§ **WHAT YOU WILL DO**:
**A)** Please check each statement against the booth rental article and answer yes or no, quoting the words from the article that decide it. (i) Stylists who plan the move over 60 to 90 days keep at least 80% of their clients. (ii) Under commission, the salon usually keeps 20% to 30% of each ticket. (iii) With booth rental, you keep all of your service and retail money.
**B)** Extend the booth rental article by writing what follows its final sentence.

§ **TEXT SEGMENT**:
┌──

How to Transition From Commission to Booth Rental (Without Losing Clients or Income)
Quick Answer: To transition from commission to booth rental, give proper written notice, confirm your state allows booth rental, line up a booth with a clear written agreement, and quietly prepare your client list, your pricing, your booking system, and your insurance before your last commission day. Most stylists who plan the move over 60 to 90 days keep 80% or more of their clients and take home more money per head almost immediately, because they stop giving 40% to 60% of every ticket to the house. The switch is less about courage and more about math and paperwork.
TL;DR:
– Booth rental means you pay a fixed weekly or monthly rent and keep 100% of your service and retail money
– Commission means the salon keeps a cut of every ticket, usually 40% to 60%, in exchange for running the business
– The transition works best over 60 to 90 days, not overnight
– You need a written booth rental agreement, your own booking system, your own insurance, and a plan to bring your clients with you
– Run your real numbers before you quit, because rent that looks cheap can be expensive if your book is thin
Picture the Friday afternoon I finally did the math on my own paycheck. I was booked solid, turning away new clients, and still bringing home less than the stylist two chairs down who had left for a rented booth six months earlier. Same skill. Same hours. Very different take-home.

└──

§ **INFORMATION SUPPLIED**:
┌──

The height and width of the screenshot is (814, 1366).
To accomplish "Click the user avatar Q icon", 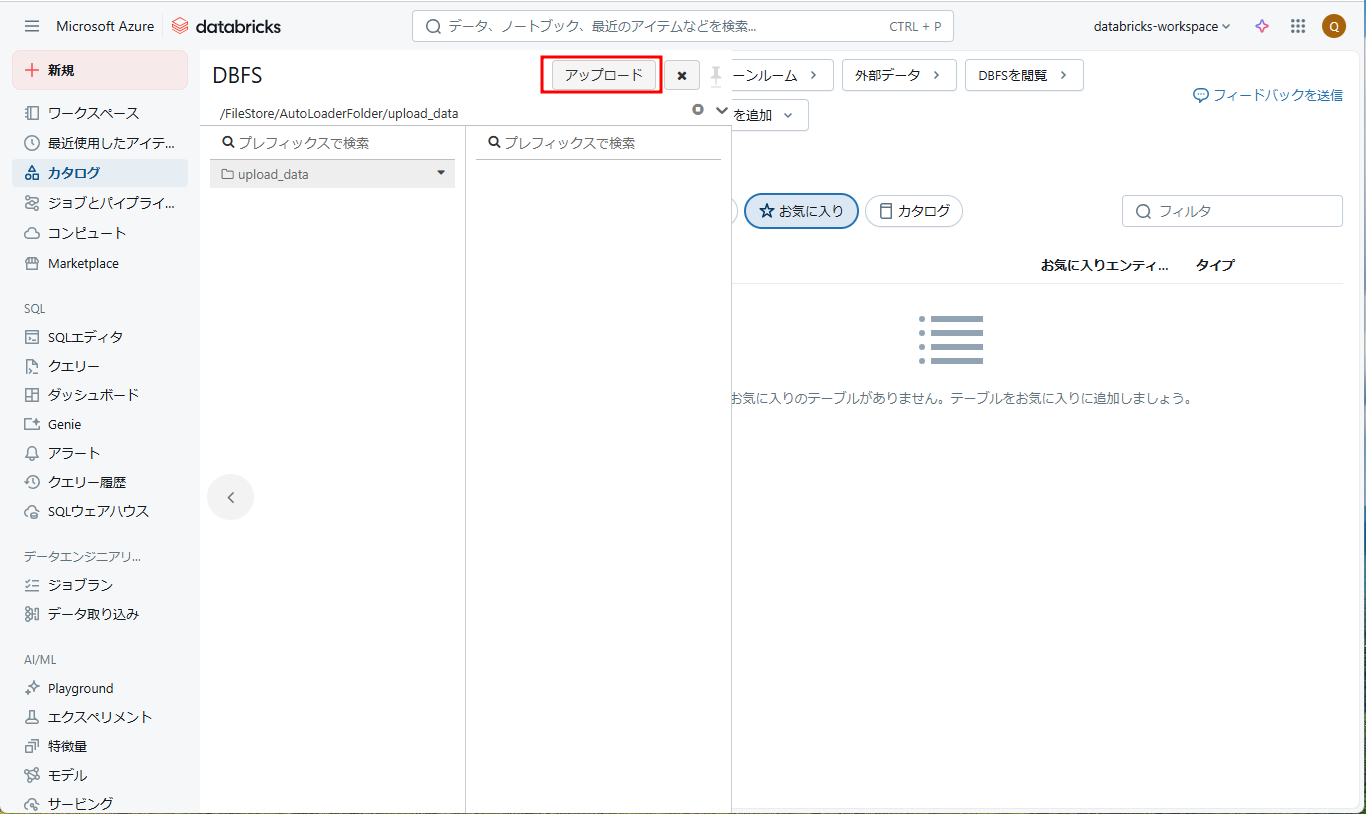I will [1333, 26].
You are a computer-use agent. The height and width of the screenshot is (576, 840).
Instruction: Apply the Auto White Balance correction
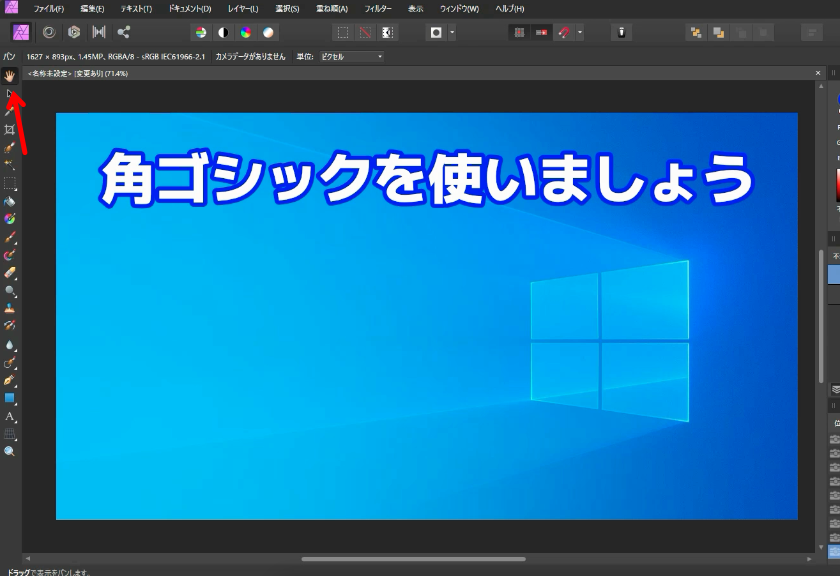(x=270, y=31)
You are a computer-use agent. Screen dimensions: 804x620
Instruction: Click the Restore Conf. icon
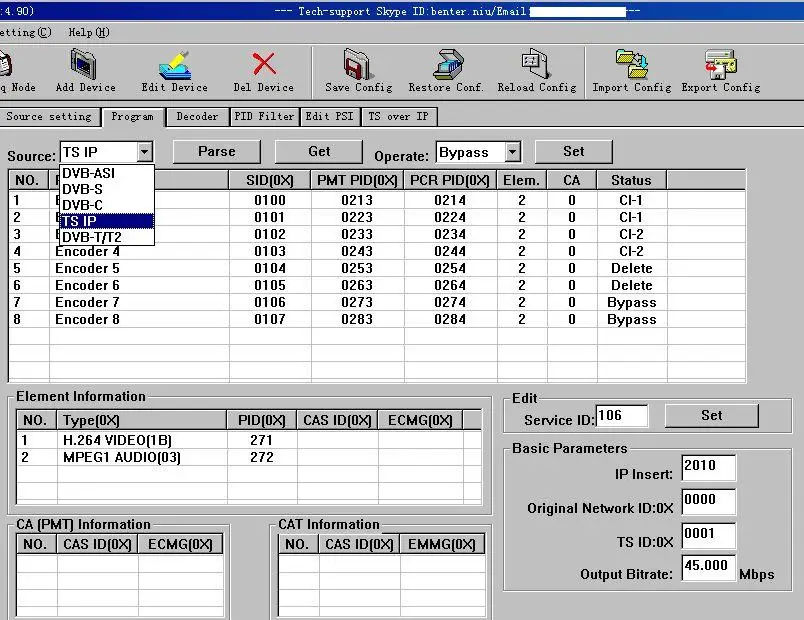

└──

§ **RESPONSES PER TASK**:
**A)**
(i) Yes: "Most stylists who plan the move over 60 to 90 days keep 80% or more of their clients"
(ii) No: "the salon keeps a cut of every ticket, usually 40% to 60%"
(iii) Yes: "keep 100% of your service and retail money"

**B)**
That is the moment most stylists start asking the real question. Not “should I leave commission,” but “how do I actually make the jump without blowing up my income or losing the clients I spent years building.”
I have lived both sides of this. I started behind the chair inside other people’s salons, opened JScott Salon and collected booth rent as an owner, and later worked independent. Here is the honest playbook.
Is Booth Rental Actually Worth It for You?
Before you give notice, run the numbers. Booth rental only pays off when your book is full enough that a fixed rent costs you less than the commission cut you hand over now.
Here is the simple version. On commission, if the salon takes 50% and you do $6,000 in services a month, you keep $3,000 and the house keeps $3,000. On booth rental, if your rent is $900 a month, you keep $5,100 on that same $6,000. That is a $2,100 swing every single month for the same work.
But flip it. If you only do $2,000 a month in services, that same $900 rent eats 45% of your revenue before you buy a single bottle of color. Now booth rental looks a lot less friendly.
The break-even point is the whole game. A useful rule of thumb: your rent should sit under 20% to 25% of the revenue you can realistically produce. We break that ratio down in what percentage of revenue should salon rent be, and it is the first check I want you to run.
Do not guess this. Plug your actual weekly service numbers into our free booth rent vs commission calculator and see your take-home both ways, side by side, before you decide anything. If the numbers say stay on commission for now, that is a win too. You just saved yourself from an expensive mistake.
For a deeper breakdown of both models, booth rental vs commission in 2026 walks through the trade-offs.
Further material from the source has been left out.